The article, along with references and comments, can be seen here (
Title: Plegridy approved by US FDA
Post by: agate on August 18, 2014, 05:47:29 am
Plegridy has been given the US FDA's approval. An MSAA article about it ( appeared today.
Title: (ACTRIMS/ECTRIMS): [Plegridy shown to be more effective when given every 2 wks.]
Post by: agate on September 13, 2014, 04:58:44 pm
Presented at the ACTRIMS/ECTRIMS conference in Boston, September 10-13, 2014:

Clinical efficacy of peginterferon beta-1a in relapsing-remitting multiple sclerosis: 2-year data from the phase 3 ADVANCE study   
PA Calabresi1, BC Kieseier2, DL Arnold3,4, L Balcer5, A Boyko6, J Pelletier7, S Liu8, Y Zhu8, SI Sheikh8, A Seddighzadeh8, A Deykin8, S Hung8

1Johns Hopkins University, Department of Neurology, Baltimore, MD, United States, 2Heinrich-Heine University, Department of Neurology, Düsseldorf, Germany, 3Montreal Neurological Institute, McGill University, Montreal, QC, Canada, 4NeuroRx Research, Montreal, QC, Canada, 5New York University School of Medicine, Departments of Neurology and Population Health, New York, NY, United States, 6Moscow MS Center at RSMU, Moscow, Russian Federation, 7CHU Timone, Departments of Neurology and Research (CRMBM), Marseille, France, 8Biogen Idec Inc., Cambridge, MA, United States

At Year 1 of ADVANCE, subcutaneous peginterferon beta-1a (125 µg every 2 [Q2W] or 4 [Q4W] weeks) significantly reduced annualized relapse rate [ARR; primary endpoint], risk of relapse, and risk of 12-week confirmed disability progression versus placebo. Safety profiles were similar for Q2W and Q4W treatment arms, and consistent with established interferon beta-1a therapies.
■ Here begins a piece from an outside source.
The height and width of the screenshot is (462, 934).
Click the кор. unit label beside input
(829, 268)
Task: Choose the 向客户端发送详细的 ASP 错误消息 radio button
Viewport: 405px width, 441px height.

To evaluate the efficacy of peginterferon beta-1a over 2 years on relapse and disability endpoints in patients with relapsing-remitting multiple sclerosis (RRMS) in the Phase 3 ADVANCE study.


After Year 1, patients randomized to placebo were re-randomized to 125 µg peginterferon beta-1a administered Q2W or Q4W for Year 2. Patients randomized to peginterferon beta-1a in Year 1 remained on the same dosing regimen in Year 2. All efficacy analyses were performed on data from the intent-to-treat population (all randomized patients who received at least one dose of active study treatment over 2 years). Statistical analysis of proportion of patients with disability progression (patients in the original placebo arm in Year 1 versus patients on peginterferon beta-1a dosing regimens over both years) was pre-specified whereas all remaining statistical analyses were post-hoc.


In Year 2, ARR was further reduced in patients receiving Q2W (Year 1: 0.230 [95% CI 0.183-0.291], Year 2: 0.178 [0.136-0.233]) and was maintained for patients treated with Q4W (Year 1: 0.286 [0.231-0.355], Year 2: 0.291 [0.231-0.368]). Compared to patients originally randomized to placebo in Year 1, reductions were seen for patients on peginterferon beta-1a during both Years 1 and 2 in ARR (Q2W 37% [p< 0.0001], Q4W 17% [p=0.0906]), risk of relapse (Q2W 39% [p< 0.0001], Q4W 19% [p=0.0465]) and risk of disability progression (12-week confirmed: Q2W 33% [p=0.0257], Q4W 25% [p=0.0960]; 24-week confirmed: Q2W 41% [p=0.0137], Q4W 9% [p=0.6243]).

Over 2 years, relative to Q4W dosing, greater reductions were observed with Q2W dosing in ARR (24%, p=0.0209), risk of relapse (24%, p=0.0212), and risk of disability progression (12-week confirmed: 11%, p=0.5665 and 24-week confirmed: 36%, p=0.0459).


2-year results support the maintained benefits of peginterferon beta-1a beyond 1 year in RRMS, with significantly greater efficacy seen for Q2W versus Q4W across relapse endpoints.